Ca’ da Noal, Casa Robegan, and Casa Karwath, three prestigious adjacent late-mediaeval buildings on Via Canova, provide a constant reminder of the urban and civic-minded past of Treviso, a city where art has always been of the essence, a “Città d’Arte”, to say it in Italian.
Handsomely restored in the early 2000s, Ca’ da Noal, Casa Robegan, and Casa Karwath bespeak not only the successful sprit of enterprise of the people of Treviso today, but have also become well-appointed exhibition halls, privileging contemporary art.
Acquired by the local authority in 1935, the buildings had been subject to considerable reworking over the centuries: as we can see, for example, although they date from the same era, each has its own distinctive façade: Ca’ da Noal’s is late-Venetian Gothic, Casa Robegan’s is Renaissance with frescoed details, while Casa Karwath’s is neo-classical.
Restored by the architects Melchiori and Botter in 1938, they became the new site for the Museo della Casa Trevigiana, where visitors could see what the interior of the orginal Ca' da Noal looked like: with the kitchen on the ground floor, and the reception rooms, dining room, and music room, on the first, all of them furnished in contemporary style, to include paintings, and accessories.
Extensively damaged during the Allied bombings of 1944, the buildings and many of the furnishings were duly restored according to a design by Mario Botter.
The 1970s marked a rebirth for these museum spaces.
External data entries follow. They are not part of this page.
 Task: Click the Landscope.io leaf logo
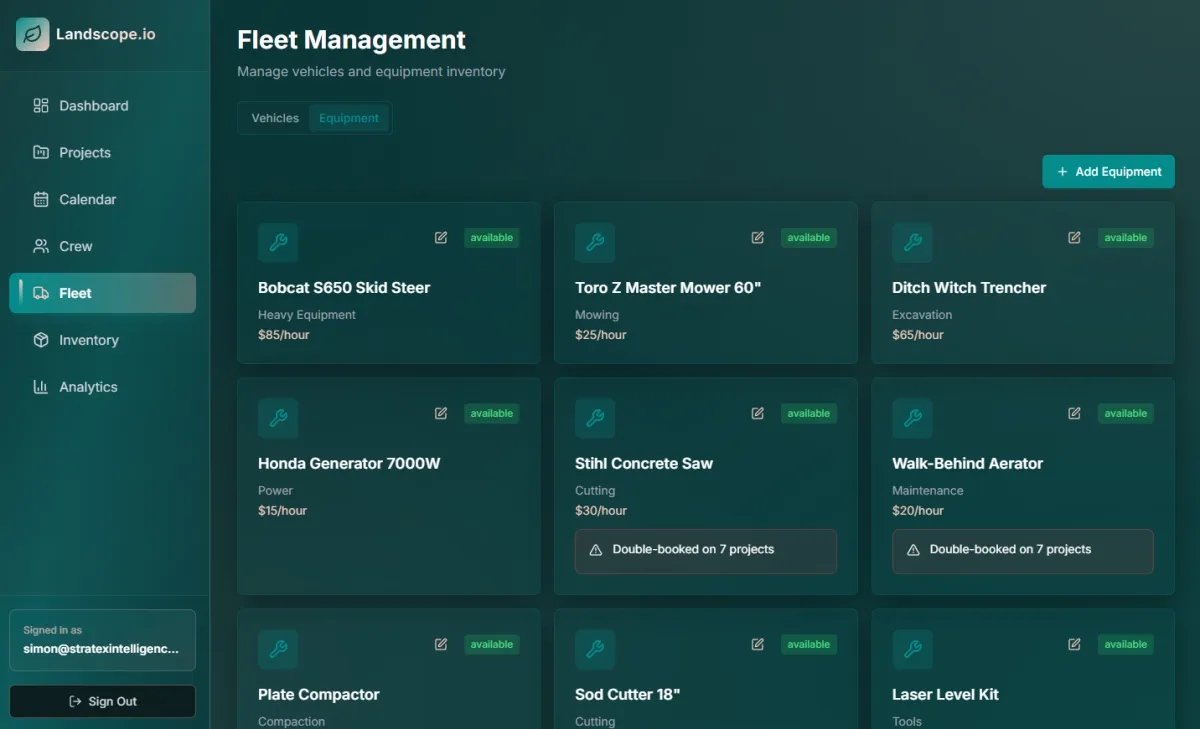pyautogui.click(x=32, y=34)
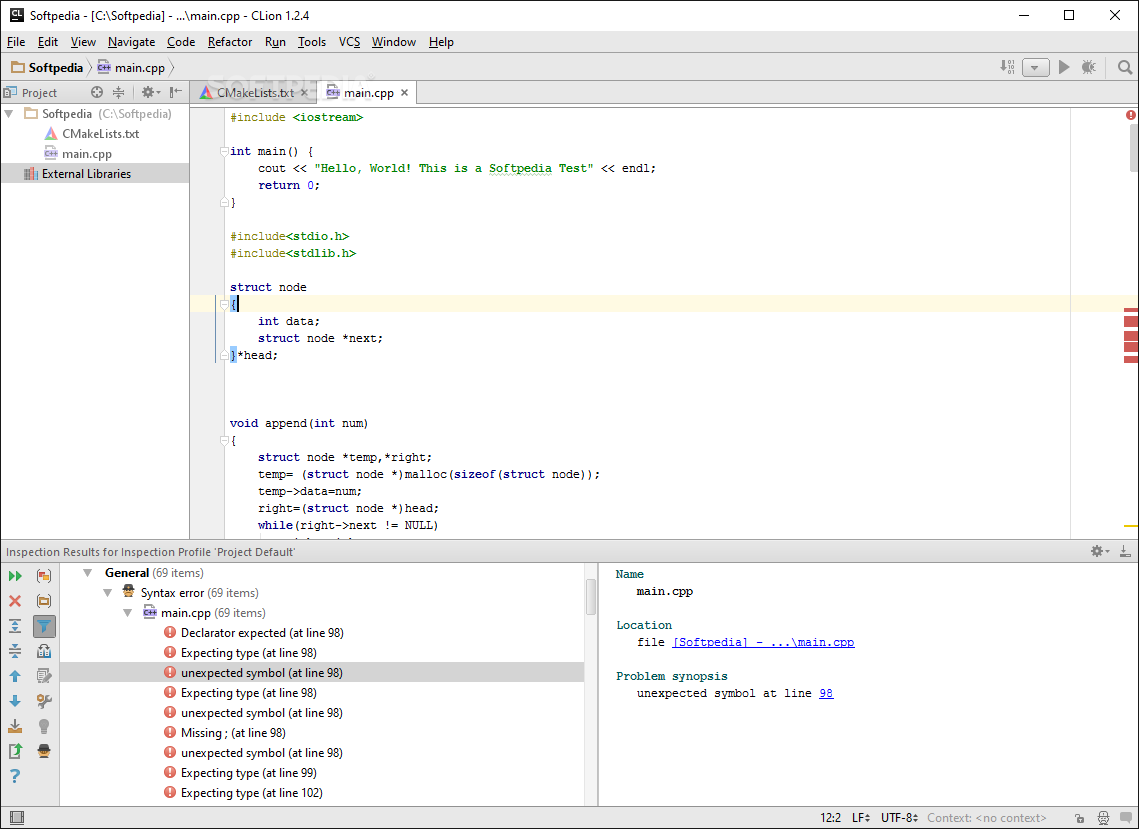Click the line 98 link in Problem synopsis

coord(825,693)
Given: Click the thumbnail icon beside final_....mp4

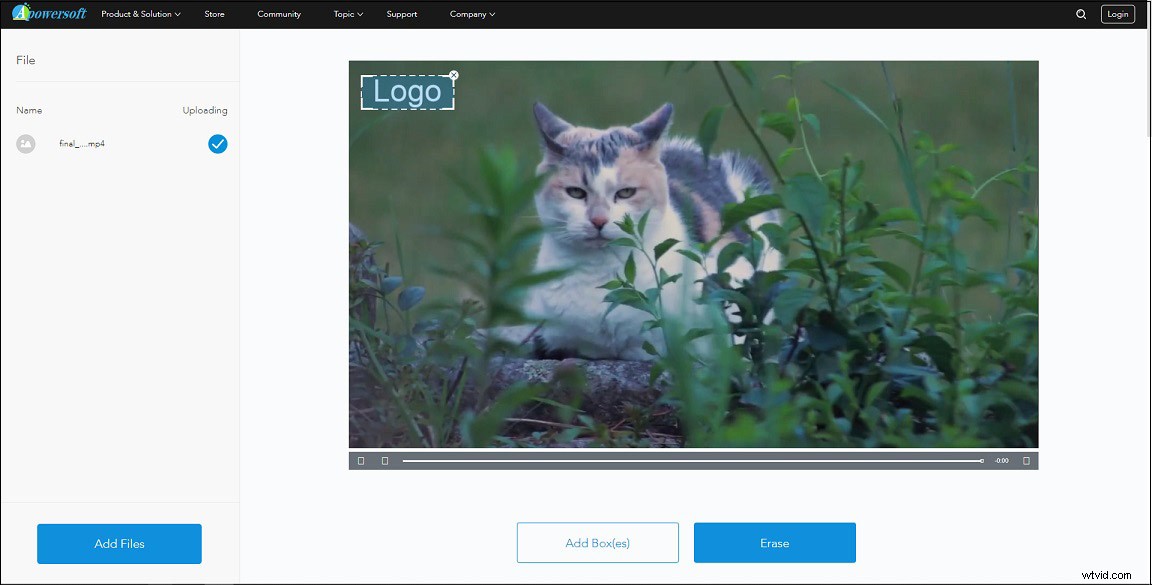Looking at the screenshot, I should click(25, 143).
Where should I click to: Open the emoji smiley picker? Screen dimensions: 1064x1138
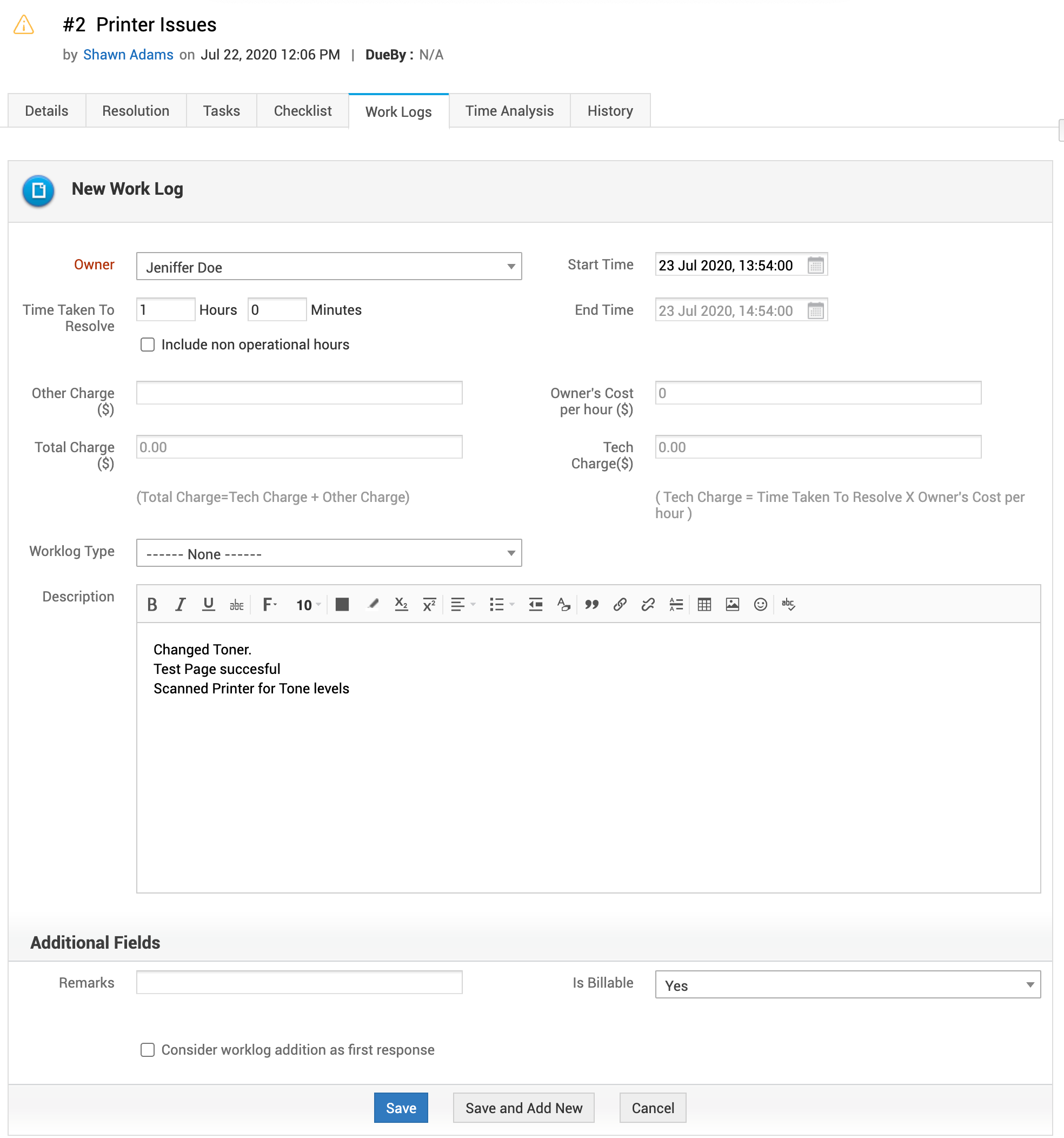760,605
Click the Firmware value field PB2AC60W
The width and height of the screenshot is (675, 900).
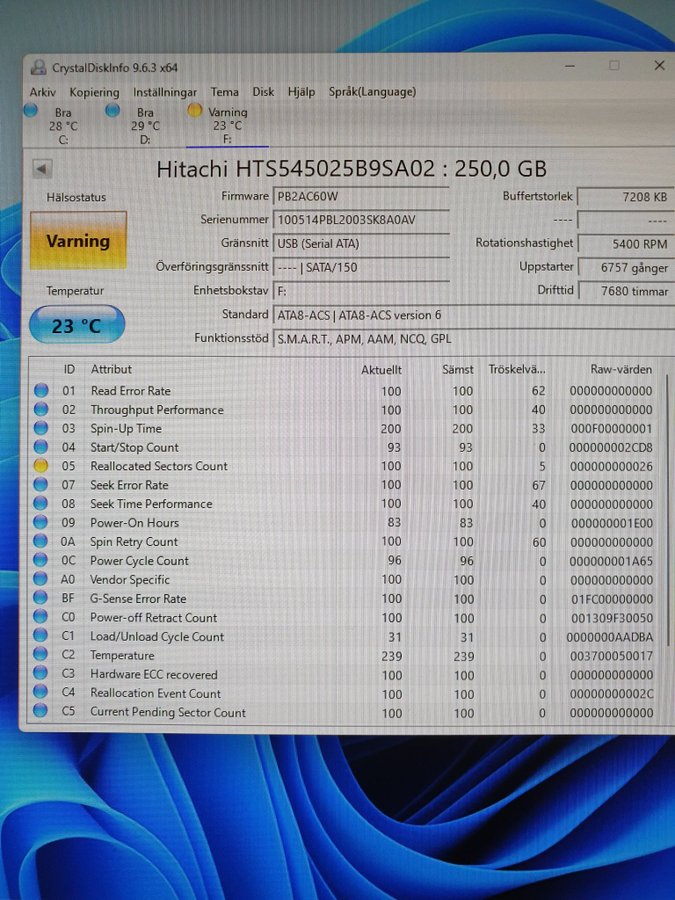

Recast to a design by the Venice-born architect Carlo Scarpa (1906–78), these premises were given over to shows of 20th-century art, one, in 1974, being dedicated to the work of the painter Gino Rossi (1884–1947).
In the 1990s, a series of exhibitions of ceramics, as well as antique textiles, were held in these interconnecting houses, the rest of the space being taken up by the other sections of the city’s art collections.
In 1995, a thoroughgoing redesign, commissioned from the architect Andrea Bellieni, ensured that all the internal spaces were restored. These are now used for temporary exhibitions of contemporary art.
Meanwhile, the gardens have been modified to form a continuum with the internal spaces, and are used in the summer time for events, artistic, cultural, and convivial.